Consiglio di Stato, Sez. IV, n. 1709, del 26 marzo 2013
Urbanistica.Terrapieno non è riconducibile a pertinenzialità ed è soggetto a permesso di costruire

La struttura di un muro di cemento armato per la realizzazione di un terrapieno artificiale alto mediamente ben 12.50 mt. costituisce senza dubbio un intervento che realizza un “ampliamento volumetrico” di consistenza tale da integrare una notevole trasformazione del territorio, per cui è necessario il previo rilascio di un permesso di costruire. Tale intervento non è riconducibile alla nozione urbanistica di pertinenza che per sua natura è collegata non solo all’esigenza di un oggettivo nesso funzionale e strumentale rispetto alla cosa principale ma sopratutto al fatto che comunque deve trattarsi di un’opera di dimensioni modeste e ridotte, altrimenti si rovescerebbe lo stesso nesso di pertinenzialità. (Segnalazione e massima a cura di F. Albanese)

N. 01709/2013REG.PROV.COLL.

N. 00258/2008 REG.RIC.

REPUBBLICA ITALIANA

IN NOME DEL POPOLO ITALIANO

Il Consiglio di Stato

in sede giurisdizionale (Sezione Quarta)

ha pronunciato la presente

SENTENZA

sul ricorso numero di registro generale 258 del 2008, proposto da: 
Comune di Gignod, rappresentato e difeso dagli avv.
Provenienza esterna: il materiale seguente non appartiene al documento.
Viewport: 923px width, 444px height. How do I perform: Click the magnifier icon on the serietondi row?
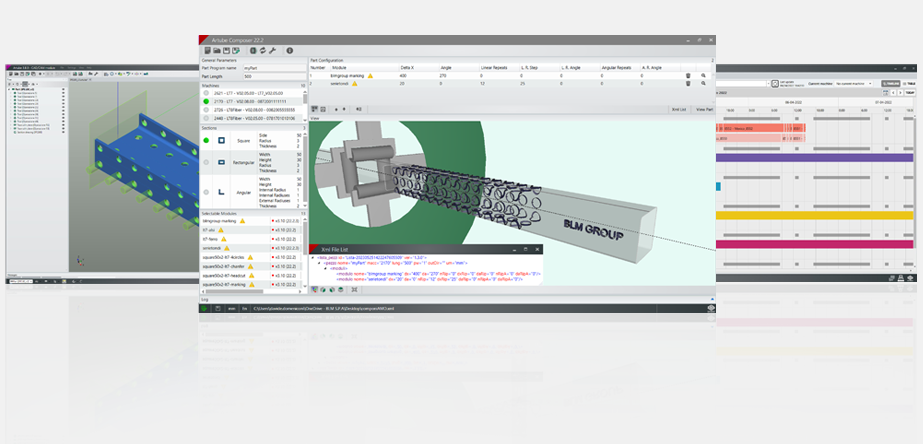click(x=703, y=84)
Adriano Consol, Gabriele Pafundi, con domicilio eletto presso Gabriele Pafundi in Roma, viale Giulio Cesare N. 14/A;

contro

Di Nardo Giuseppe, rappresentato e difeso dagli avv. Giorgio Santilli, Mario Menghini, con domicilio eletto presso Mario Menghini in Roma, via della Mercede 52;

per la riforma

della sentenza del T.A.R. VALLE D'AOSTA - AOSTA n. 00105/2007, resa tra le parti, concernente diniego condono edilizio opere realizzate



Visti il ricorso in appello e i relativi allegati;

Viste le memorie difensive;

Visti tutti gli atti della causa;

Relatore nell'udienza pubblica del giorno 22 gennaio 2013 il Cons. Umberto Realfonzo e uditi per le parti gli avvocati Gabriele Pafundi;

Ritenuto e considerato in fatto e diritto quanto segue.



FATTO e DIRITTO

Con il presente gravame il Comune di Gignod impugna la sentenza con cui è stato annullato il diniego del condono edilizio ex art. 84 della legge regionale n. 11/1998, relativo ad un muro di contenimento destinato all’ampliamento del piazzale per la sosta dei veicoli che era stato realizzato in difformità dall’originario titolo abilitativo ed in contrasto con l’articolo 22, lettera B, comma 7 del R.E. comunale che prescrive, per i muri di contenimento, un’altezza non superiore a mt. 2,50 rispetto al terreno naturale.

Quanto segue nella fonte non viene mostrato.